How to Search for Patents

Patent searches are the first step in obtaining your patent. You can do a google patent search or do a USPTO search. After the patent application has been submitted, the product that is covered by the application can be called patent-pending, and you can locate the patent application online on the public pair. When the patent office has endorsed the patent application, you can do a patent number search to locate the patent that was issued, and your product is now patented. It is also possible to use the USPTO search engine. Check out the following article for more information. You can get help from an attorney who specializes in patents. In the US, patents are granted through the US patent and trademark office, or the United States patent and trademark office, which also examines trademark applications.

Are you interested in similar patents? These are the steps you should follow:

1. Create a list of terms that describe your invention based on the purpose, composition and use.

Start by writing down a succinct detailed description of your idea. Do not use generic terms such as “device,” “process,” and “system.” Instead, look for synonyms for the terms you initially chose. Also, make note of key technical terms and key words.

Use the questions below to help you determine keywords or concepts.

  • What’s the purpose of the invention? Is it a utilitarian device or an ornamental design?
  • Is the invention a method of creating something or a function? Or is it a thing or procedure?
  • What is the purpose and composition of the invention? What is the physical composition of the invention?
  • What is the purpose of this invention?
  • What are the technical terms and keywords that describe the nature of an invention? A technical dictionary can assist you to identify the correct words.

2. Utilize these terms to locate pertinent Cooperative Patent Classifications for your invention at the Classification Text Search Tool. If you’re not able to find the correct classification for your invention, scan through the class Schemas (class schedules) and then try again. If you don’t see any results from the Classification Text Search, you might want to think about substituting the words that describe your invention using synonyms.

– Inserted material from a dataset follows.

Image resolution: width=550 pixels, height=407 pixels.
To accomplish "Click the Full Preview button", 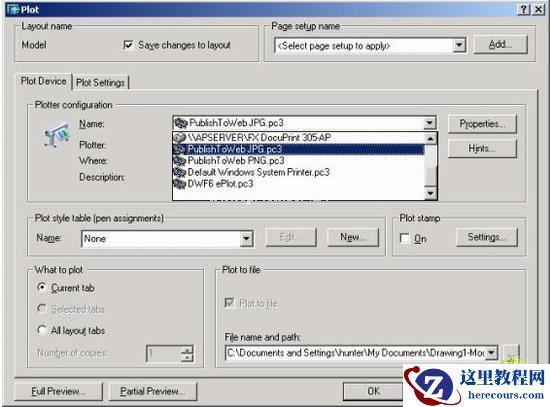I will click(59, 391).
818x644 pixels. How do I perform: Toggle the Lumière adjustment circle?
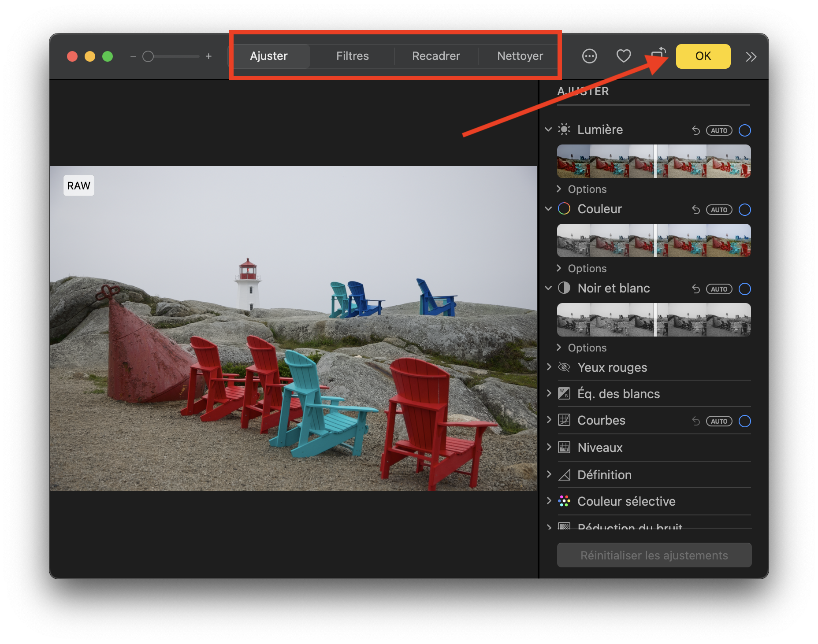pos(744,130)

3. Examine 3. Check the CPC Classification Definition for confirmation of the CPC classification you’ve found. If the classification you have selected has a blue box with the letter “D” at its left, the hyperlink will direct you to the CPC classification’s description. CPC classification definitions will help you determine the applicable classification’s scope so that you can choose the most relevant. Additionally the definitions may include some tips for searching and other information which could be helpful to further study.

4. The Patents Full-Text Database and the Image Database allow you to search for patent documents that have the CPC classification. You can search and find the relevant patent publications by initially focusing on abstract and representative drawings.

5. This selection of patent publications is the most appropriate to examine for connections with your invention. Pay close attention to the specifications and claims. Refer to the applicant and patent examiner for any additional patents.

6. It is possible to find published patent applications that meet the CPC classification you selected in Step 3. You can use the same method of search as Step 4, narrowing your search results to the most pertinent patent application by examining the abstract and representative illustrations on every page. Next, carefully examine the patent applications that have been published, paying particular attention to the claims and additional drawings.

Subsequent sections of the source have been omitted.